* [YOUR INSTRUCTIONS]: Identify every line in the listing that contains the word "should", and copy each of those lines.
========================
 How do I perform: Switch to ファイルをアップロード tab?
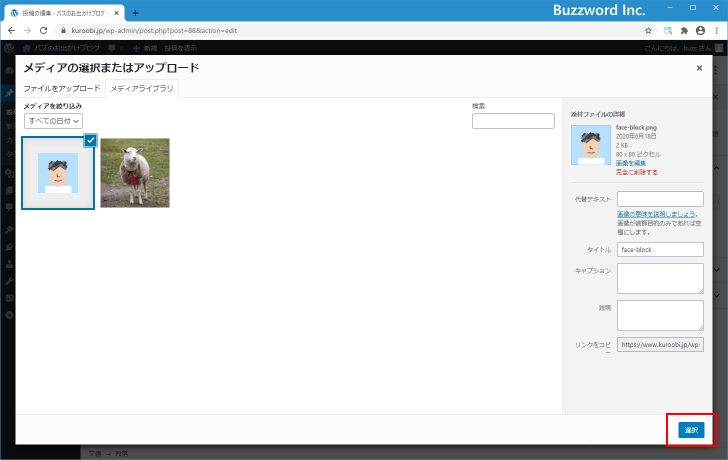62,89
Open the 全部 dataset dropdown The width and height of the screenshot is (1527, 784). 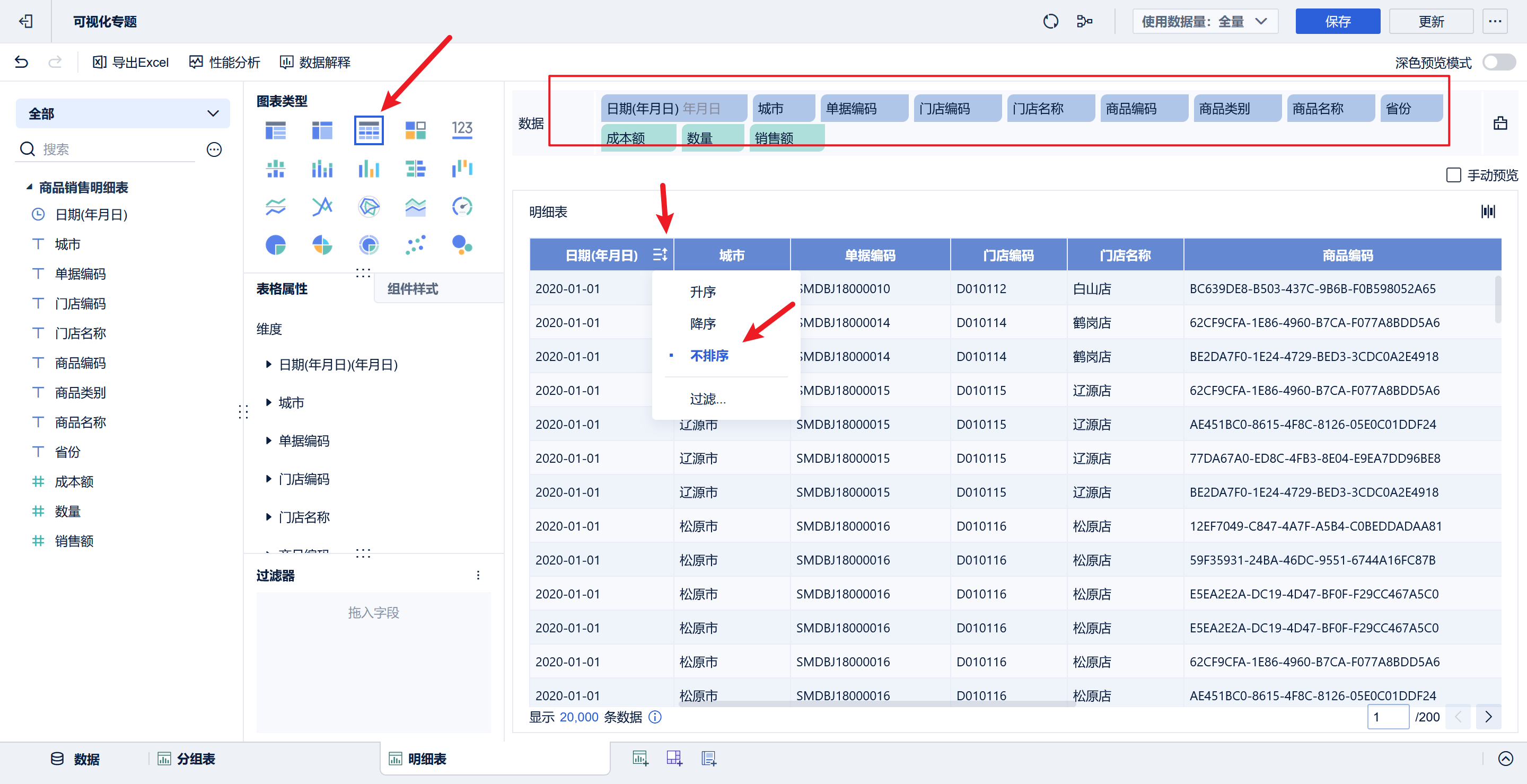[x=122, y=113]
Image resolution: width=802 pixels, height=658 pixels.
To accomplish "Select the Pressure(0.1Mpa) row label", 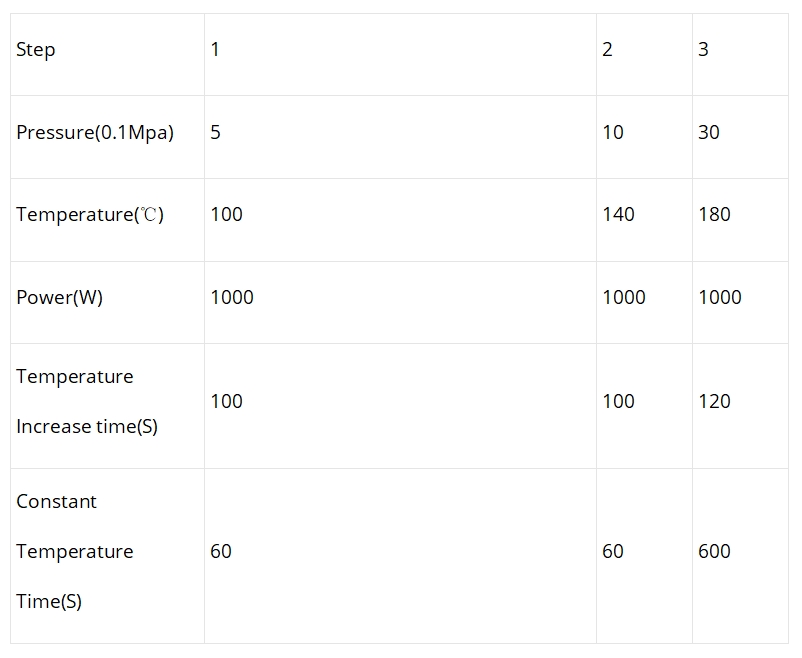I will (95, 133).
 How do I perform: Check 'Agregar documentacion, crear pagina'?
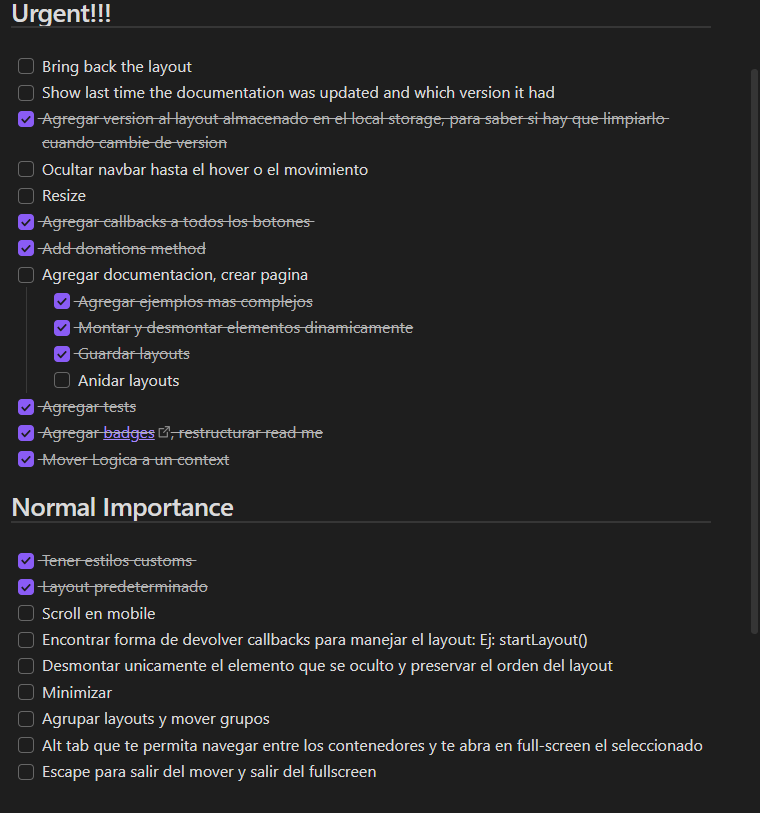25,274
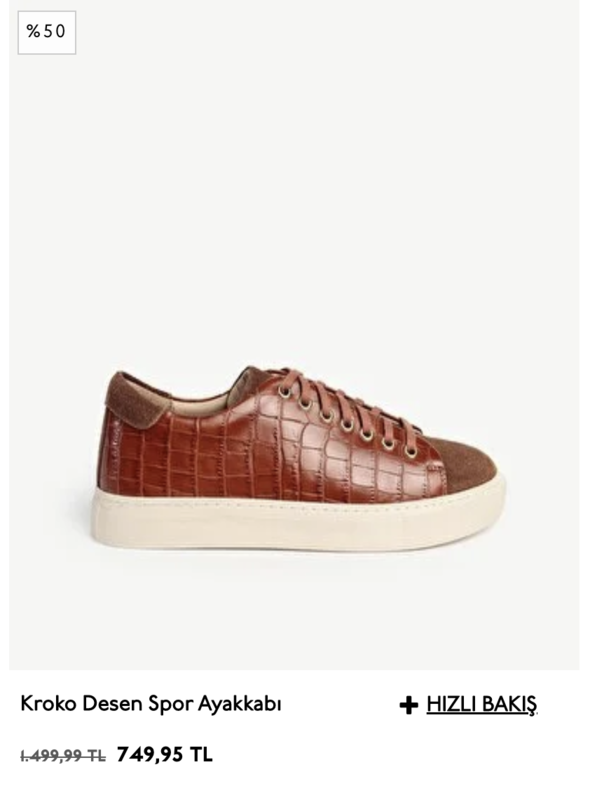
Task: Click the word Ayakkabı in product name
Action: coord(239,705)
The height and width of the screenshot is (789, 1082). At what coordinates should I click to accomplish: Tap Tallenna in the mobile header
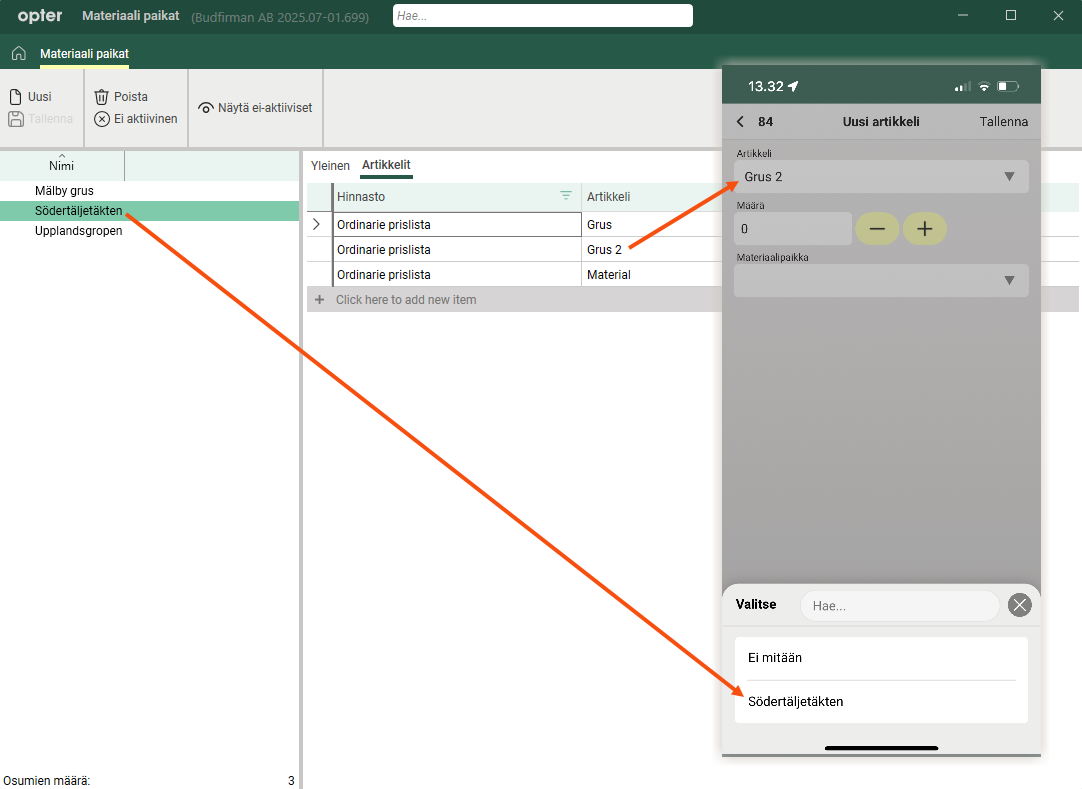pyautogui.click(x=1003, y=122)
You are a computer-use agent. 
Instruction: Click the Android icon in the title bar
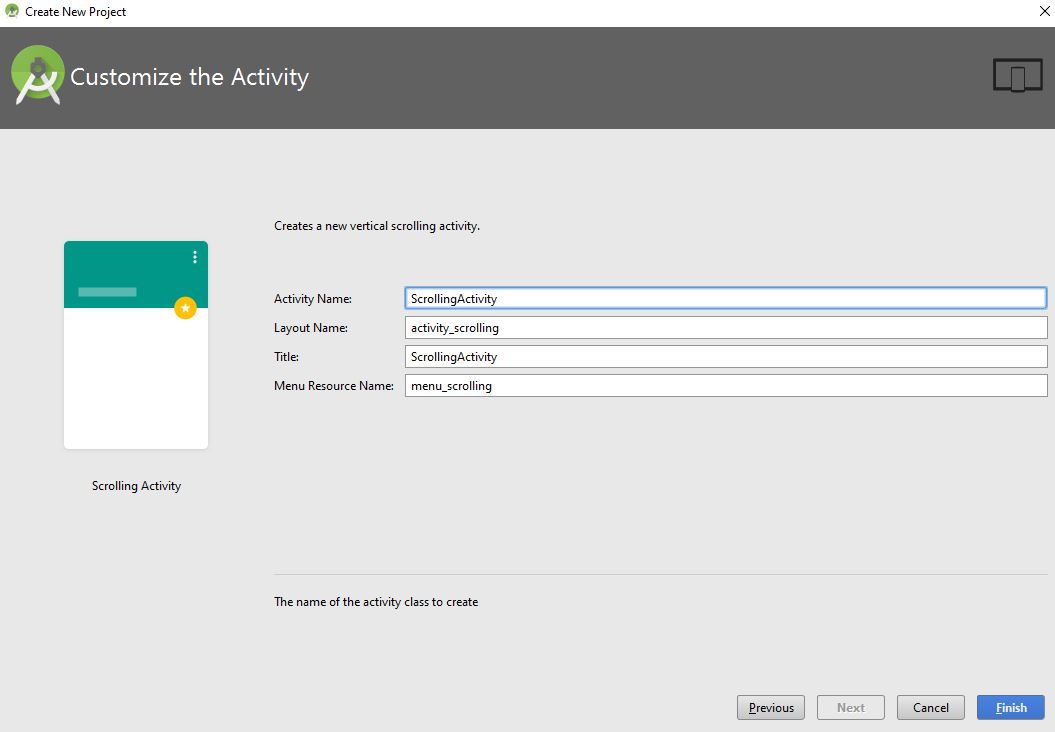(x=10, y=11)
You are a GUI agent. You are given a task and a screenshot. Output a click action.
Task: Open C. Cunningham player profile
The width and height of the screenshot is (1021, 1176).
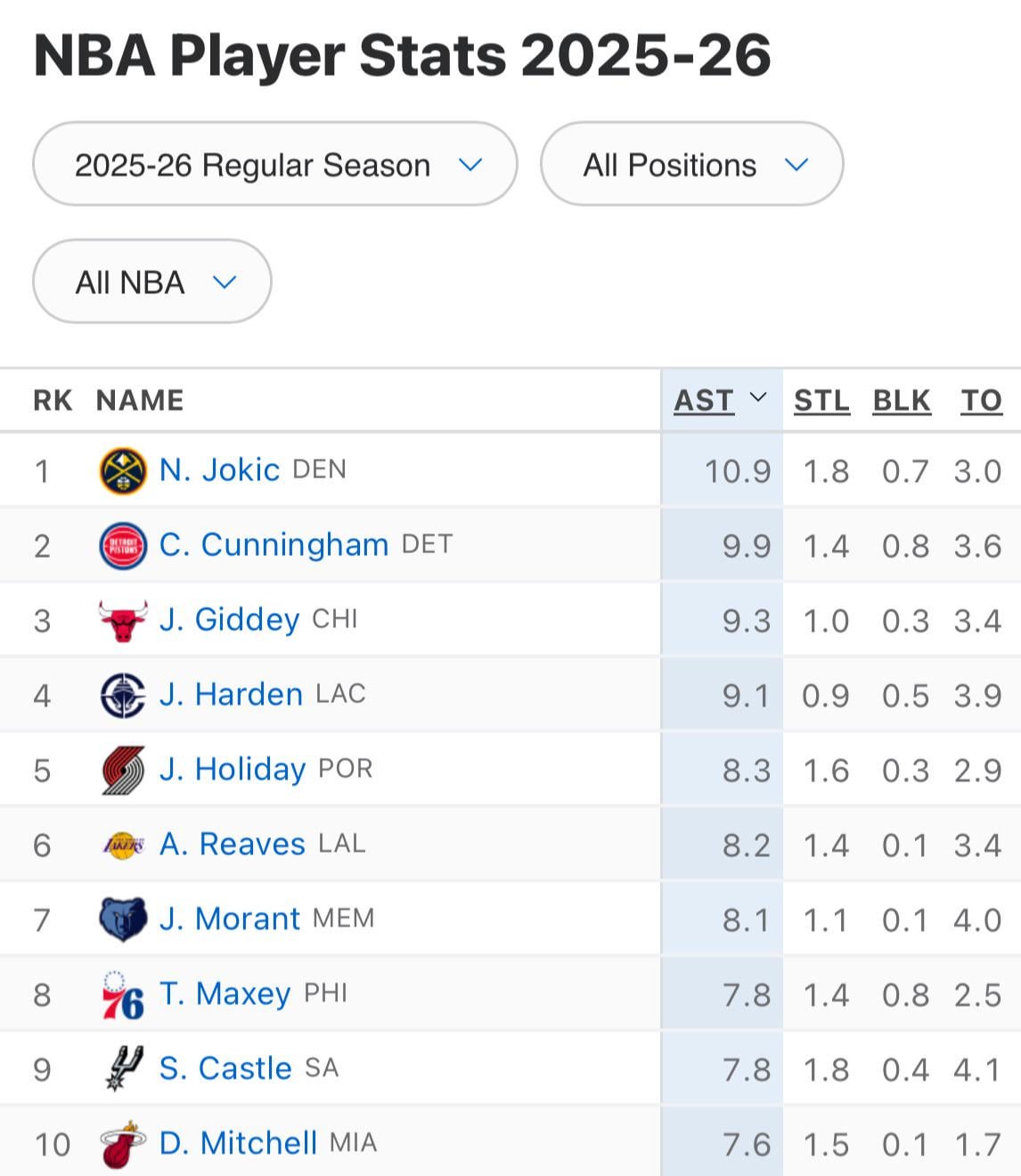click(274, 545)
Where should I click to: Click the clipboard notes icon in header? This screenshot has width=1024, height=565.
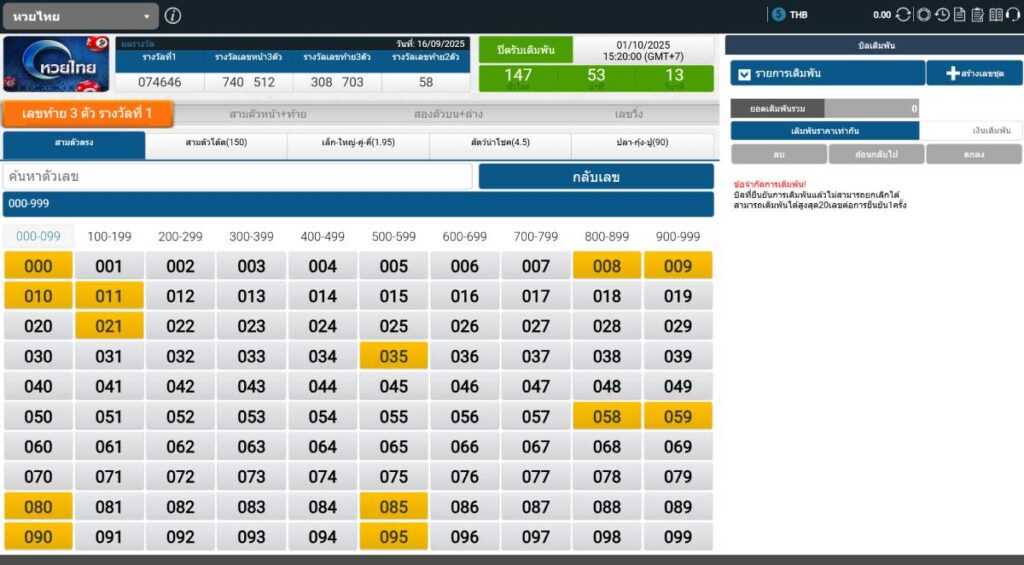point(977,15)
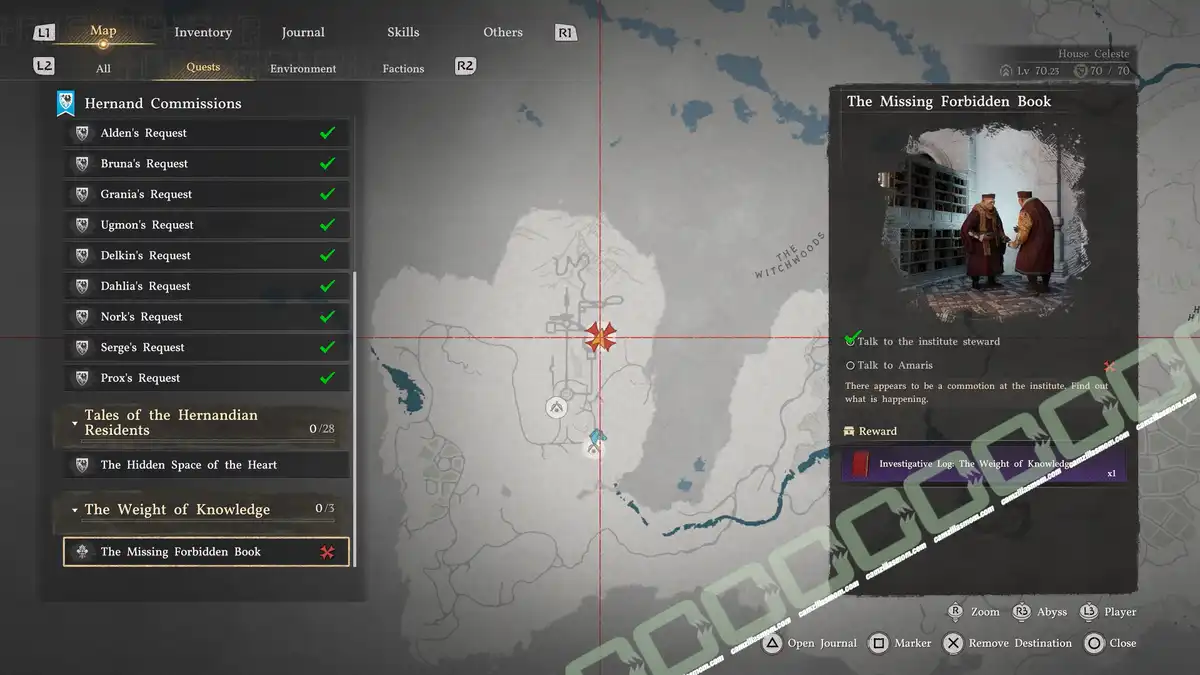Click the Hernand Commissions faction banner icon
The width and height of the screenshot is (1200, 675).
[x=66, y=103]
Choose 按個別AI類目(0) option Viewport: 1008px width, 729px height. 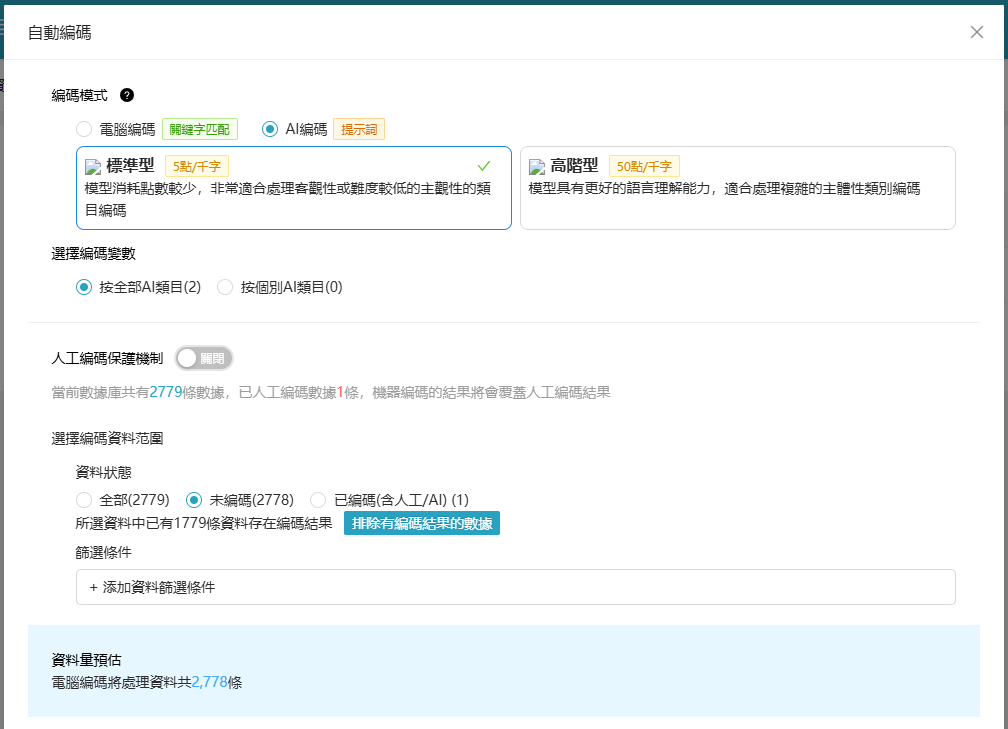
========================
* [RESPONSE TO THE TASK]:
The height and width of the screenshot is (789, 1082). At what coordinates should I click to accomplish: Tap Tallenna in the mobile header
Where should I click to: Click the clipboard notes icon in header? This screenshot has width=1024, height=565.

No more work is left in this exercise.